Radhakrishnan, et al. proposed an algorithm for the segmentation of well logs used in the oil industry (you can find their article here). The algorithm is useful for dividing a source signal into regions where the signal can be considered constant, but with noise. The boundaries of the regions and the value of the signal within each region are not known a priori. The original algorithm was presented in FORTRAN-77. It was published, but the source code in electronic form was not available. Their algorithm has been ported to C and, in addition, a C# wrapper is provided. These ports are the focus of this article.

It should be noted that the original algorithm contained a bug that has been corrected in the current implementation. The bug allowed reading past the end of an array. The correction is noted below and in the source code. This is the only location where the current algorithm deviates from the original.

In addition to the algorithm and wrapper, unit tests are provided. The examples provided in this article are taken from the unit tests.

This article will not delve into the mathematics, as the authors of the algorithm do a rather splendid job of it. However, enough background is provided to understand the motivation and examples that follow if one has not read the original paper.

Background

Consider the figure below and suppose one wants to find the signal (the desired information), which is not known a priori, given the measurement (recorded values) which consists of the signal and some noise (unwanted random disturbance of the signal).

An example signal that contains noise.

This is one type of an "inverse problem." In inverse problems, one calculates the input required to generate the given output. Inverse problems arise in a number of scientific and mathematical areas. The algorithm of Radhakrishnan, et al. is designed for a specific type of inverse problem; it segments a measured signal, whose value is allowed to vary, into regions where the signal is considered constant while allowing for noise. The authors' motivation for this is to segment logs of wells drilled in the oil and gas industry. The authors summarize their technique as:

The method is based on a univariate state variable model in which the state (signal) changes by a random amount at, and only at, the segment boundary. The observed log value is the sum of the state and random noise. The noise is modeled as Gaussian, but not necessarily stationary. The inverse problem of log segmentation is one of detecting the segment boundaries, and estimating the signal within the segment from a given log. These are solved by an iterative application of Kalman filtering and Single Most Likelihood Replacement (SMLR) techniques of Estimation theory.

Design of Libraries

The code is set up to create three usable versions of the algorithm, a C language static library, a C language DLL, and a C# language DLL. This was done to provide a range of end-use options. However, in order to keep development work to a minimum and to make maintaining the code simpler, only one version of the algorithm was implemented; the other versions were created by wrapping that version. The algorithm is written in C as C language is both efficient and widely used. This also allows the code to be used in C and C++ or wrapped to use in C# or even other environments such as Matlab (not provided). While the wrapping introduces some additional computational overhead, this was considered an acceptable trade-off to get less development work. The reasons are, firstly, the wrapping introduces only a minor overhead requirement. And secondly, when working in Matlab or C#, absolute maximum computational efficiency is typically not required. These environments are more often chosen when their ease of development outweighs the additional overhead introduced.

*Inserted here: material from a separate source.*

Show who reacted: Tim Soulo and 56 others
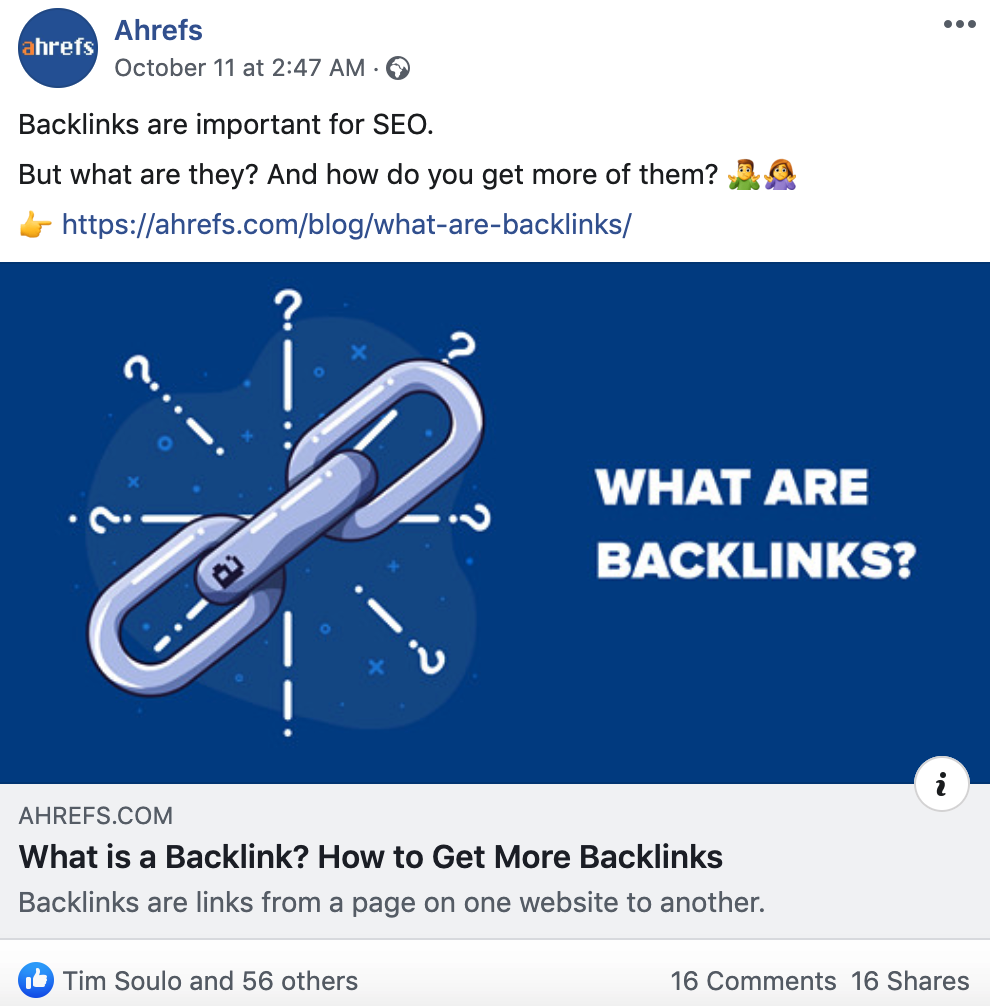This screenshot has width=990, height=1006. 210,981
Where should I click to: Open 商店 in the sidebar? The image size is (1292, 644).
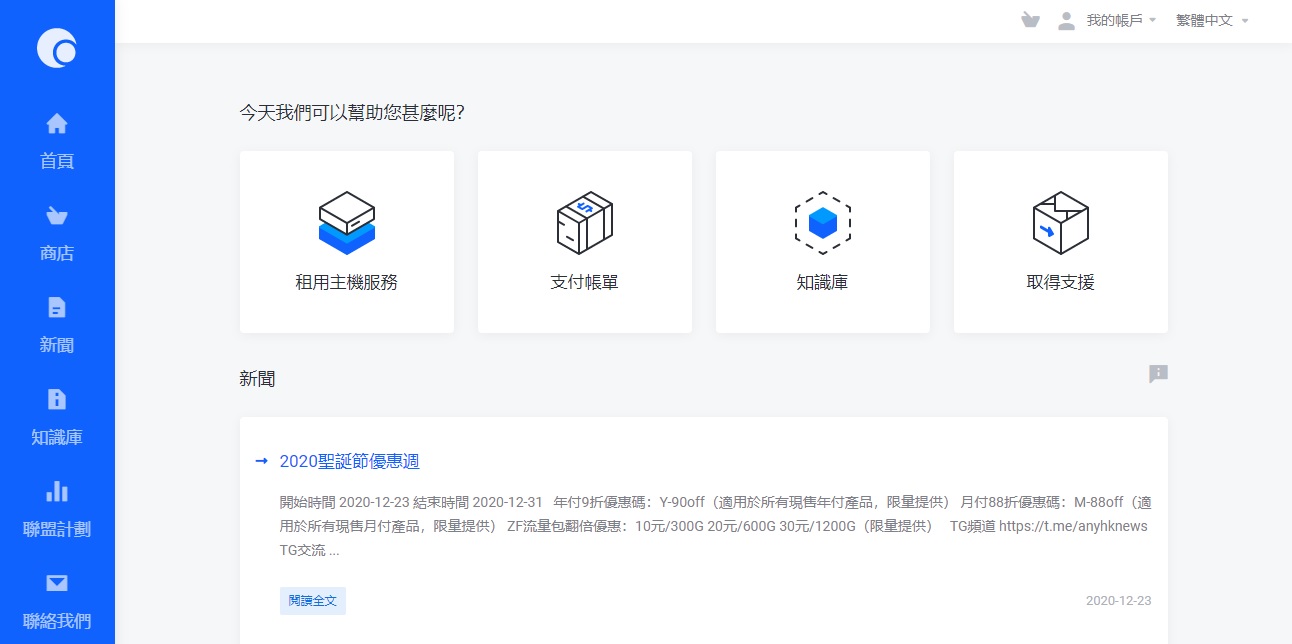[57, 233]
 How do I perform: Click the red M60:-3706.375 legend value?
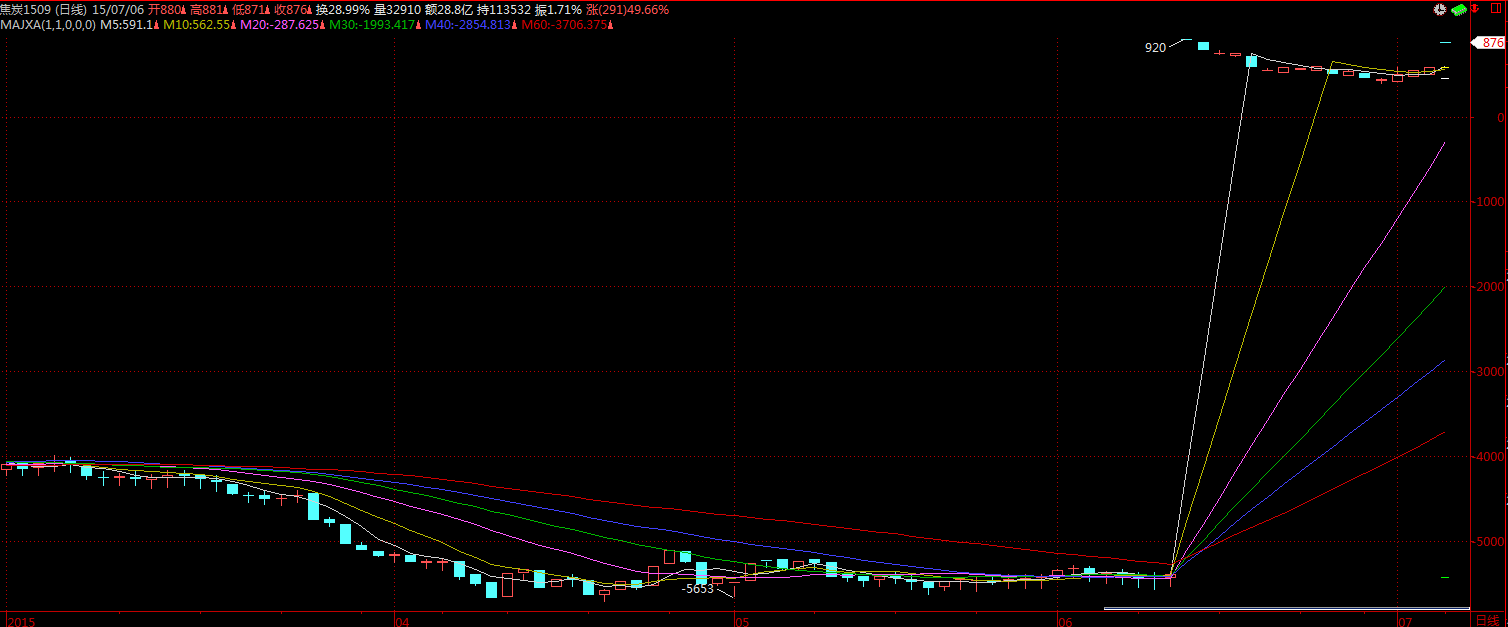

The Visual Studio solution contains five projects. They are listed below along with a brief summary. Note that the algorithm itself is only in the C Static Library.

  • C Static Library - Contains the signal segmenting algorithm from the paper, ported from the original FORTRAN source into C
  • C DLL - Creates a DLL version of the code. Links to and call the C Static Library. Does not contain code other than the DLL export function
  • C Unit Tests - Unit Tests for the C Static Library
  • C Sharp DLL Wrapper - Creates a C# DLL by importing the C DLL. Also provides interface classes
  • C Sharp Unit Tests - Unit Tests for the C Sharp DLL Wrapper

Unit Tests

An example project was not created to demonstrate the use of the library, however, there are unit tests provided which contain examples. The unit tests make use of Visual Studio's Test Explorer/Unit Testing. An explanation of using the Test Explorer/Unit Testing is not provided here as numerous tutorials are available elsewhere. Once the solution is opened and compiled, the following unit tests should be discovered.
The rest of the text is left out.